Pesquisadores do Robotics and AI Institute, Brown University e Northeastern University publicaram Q2RL, um algoritmo de aprendizado por reforço offline-para-online que permite robôs continuarem melhorando a partir de experiência ao vivo após treinamento inicial em demonstrações humanas sem sobrescrever as habilidades que essas demonstrações ensinaram. O artigo foi aceito em Robotics: Science and Systems 2026.
O problema central que Q2RL aborda é familiar em implantação robótica: clonagem comportamental produz políticas seguras e imediatamente competentes, mas estáticas. Métodos offline-para-online existentes sofrem incompatibilidade de distribuição — o otimizador RL explora estados não vistos no dataset offline e gradualmente corrompe o comportamento baseline. A resposta de Q2RL é uma arquitetura de duas fases chamada Q-Estimation e Q-Gating. Q-Estimation deriva uma Q-function diretamente das log-probabilidades de ação e entropia da política BC, não exigindo dados de treinamento rotulados e apenas rollouts iniciais de ambiente para estimar uma função de valor via retornos Monte Carlo. Esta Q-function bootstrapped mapeia onde a política BC é confiante e onde não é.
Q-Gating então usa essa Q-function BC congelada como guardrail durante RL online. A cada timestep, o sistema computa Q-values tanto para a ação BC quanto para a ação proposta pela política RL e executa qualquer que tenha pontuação mais alta. Uma Q-BC congelada preserva comportamentos comprovados; uma Q-RL treinável impulsiona melhoria em estados onde BC é fraco. Uma perda BC auxiliar também estabiliza a política RL durante o treinamento. O resultado é uma divisão de trabalho que a equipe demonstrou concretamente: BC lida com movimentos suaves e bem-praticados como alcance e alinhamento inicial; RL assume nas fases de inserção rica em contato e recuperação de falhas de preensão.

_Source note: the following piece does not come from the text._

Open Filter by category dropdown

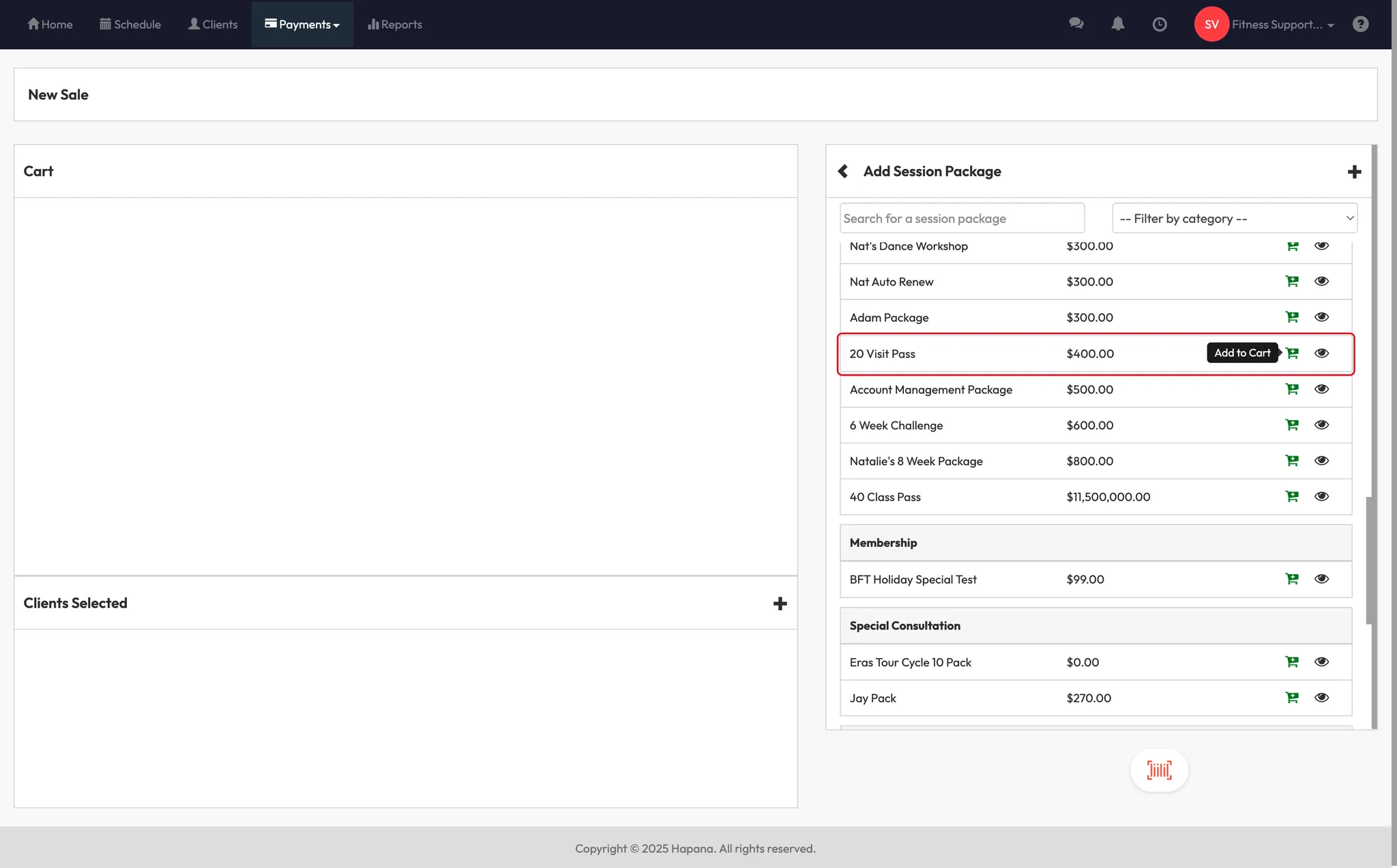point(1235,218)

Em um braço Franka Panda equipado com câmeras RGB de espaço de trabalho e pulso e um gripper Robotiq 2F-85, Q2RL foi testado contra IBRL, o método BC-para-RL estado-da-arte atual, em três tarefas. Para inserção de pino, Q2RL atingiu 100% de sucesso versus 70% para baseline BC e 95% para IBRL. Montagem de tubo — uma tarefa de horizonte mais longo e rica em contato — mostrou ganhos mais acentuados: IBRL pontuou 0% enquanto Q2RL atingiu 75% contra baseline BC de 20%, aprendendo a sequência completa de preensão-alinhamento-inserção em 2,5 horas. Em uma variante de mudança de distribuição de uma tarefa de kitting onde a política BC foi treinada em bins de um objeto mas avaliada em bins de dois objetos, BC caiu de 95% para 35%; IBRL novamente pontuou 0%; Q2RL recuperou para 70%. Entre tarefas, Q2RL alcançou melhoria de até 3,75x em relação à política BC original. Benchmarks de simulação em D4RL (Kitchen, Pen, Door) e robomimic (Lift, Can, Square) mostraram desempenho consistentemente superior a baselines offline-para-online em taxa de sucesso e velocidade de convergência.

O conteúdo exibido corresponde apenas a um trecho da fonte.